Travail demandé:
Prolongez le texte sur l'aide psychologique aux enfants en temps de guerre, en reprenant juste après sa dernière phrase.

Texte d'étude:
Comment être utile, précisément ? Tous les psychologues soulignent qu’il est essentiel de parler de la guerre, sans tenter de nier les faits, mais en s’adaptant à l’âge de l’enfant et à ses connaissances de la situation. Il importe aussi de le préserver au maximum des écrans et de faire comprendre aux adolescents que les images auxquelles ils sont exposés sur les réseaux sociaux participent de la propagande terroriste. Au final, la survie physique et psychologique de l’enfant dépendra de la proximité du parent, de sa santé mentale et des techniques mises en place pour s’en sortir. « On se souvient tous du film italien La Vie est belle qui se déroule dans un camp de concentration », nous explique Roy Aldor. « Le personnage de Roberto Benigni déploie tous les stratagèmes pour sauver son fils, mais aussi lui éviter l’horreur en affrontant les événements de manière ludique. Cette technique thérapeutique porte un nom : la réalité transitionnelle, sorte d’aire intermédiaire entre la réalité extérieure et la réalité interne de l’enfant. De la même façon, une des manières d’aider les petits Israéliens à fuir les roquettes et se réfugier dans une pièce sécurisée est de le faire sous forme de jeu. Seul un adulte fort, qui fait preuve de sincérité sur la réalité du mal, tout en épargnant à son enfant l’horreur de la guerre, pourra lui donner de l’espoir. »
Innovation israélienne
Moins bien pourvu que d’autres pays en spécialistes de santé mentale avec 1420 psychiatres et 8.864 psychologues pour un peu plus de neuf millions d’habitants, Israël n’en est pas moins à la pointe de la recherche et des techniques thérapeutiques.

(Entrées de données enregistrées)
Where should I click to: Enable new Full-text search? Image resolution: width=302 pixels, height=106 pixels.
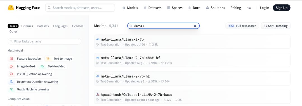[x=242, y=26]
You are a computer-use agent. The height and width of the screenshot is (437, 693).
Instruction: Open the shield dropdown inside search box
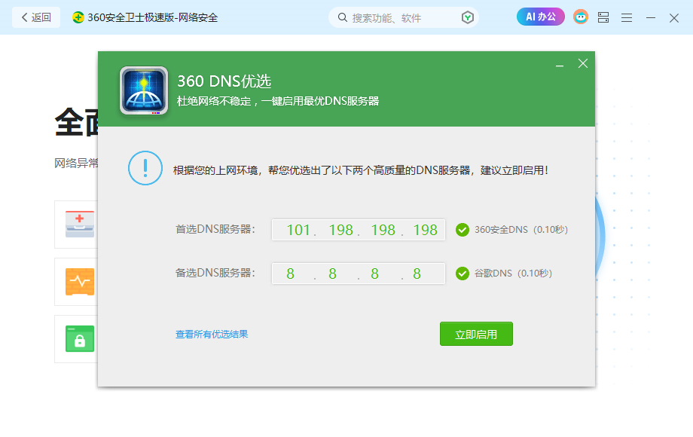pyautogui.click(x=469, y=17)
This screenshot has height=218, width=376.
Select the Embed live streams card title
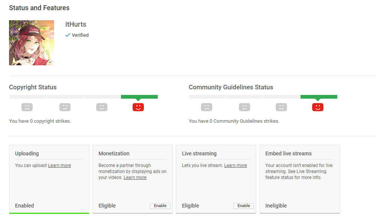click(288, 153)
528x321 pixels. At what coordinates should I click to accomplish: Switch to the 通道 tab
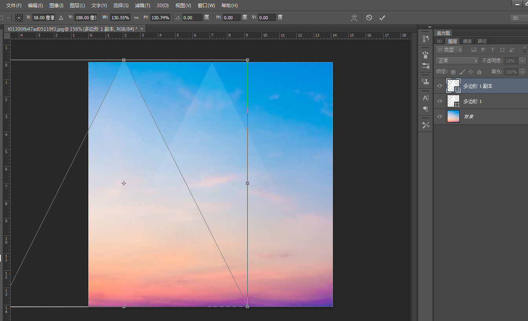467,41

Votre réponse:
Parmi elles, l’utilisation d’objets transitionnels pour aider les enfants à exprimer leurs émotions, comme la peluche Hibuki (« câlin » en hébreu), inventée par le Dr Shai Hen-Gal avec le Pr Avi Sade pendant la guerre du Liban en 2006. Il s’agit d’un adorable chien dont les longues pattes peuvent s’enrouler autour du cou de l’enfant. Des thérapeutes le lui présentent comme un chien éloigné de sa maison, qui cherche quelqu’un pour l’aider. C’est l’enfant qui fait donc la démarche de l’adopter et va ensuite se confier à lui. La thérapie fonctionne, car elle passe par le jeu. Ainsi le Hibuki a été utilisé avec succès en Israël mais aussi pendant des tremblements de terre au Japon et en Turquie, ou encore dans la guerre en Ukraine. Depuis le 7 octobre, le Hibuki a aidé 1.260 enfants israéliens âgés de sept à treize ans.
Autre projet remarquable, celui de l’énergique Dr Michal Kahn. Spécialiste des troubles du sommeil chez l’enfant, la psychologue, par ailleurs membre de l’équipe du Hibuki, a mis au point le DreamChanger, sorte de petite télécommande en bois qui diffuse une lumière bleue. Les petits de trois à dix ans sont invités à presser le bouton pour « changer la chaîne de leurs rêves » et les aider à dormir, reprendre confiance en eux et être plus calmes. « Les enfants adorent l’idée. Ils le voient comme un jeu où ils peuvent être actifs, sans leurs parents. Ma propre fille l’utilise », nous confie Michal Kahn.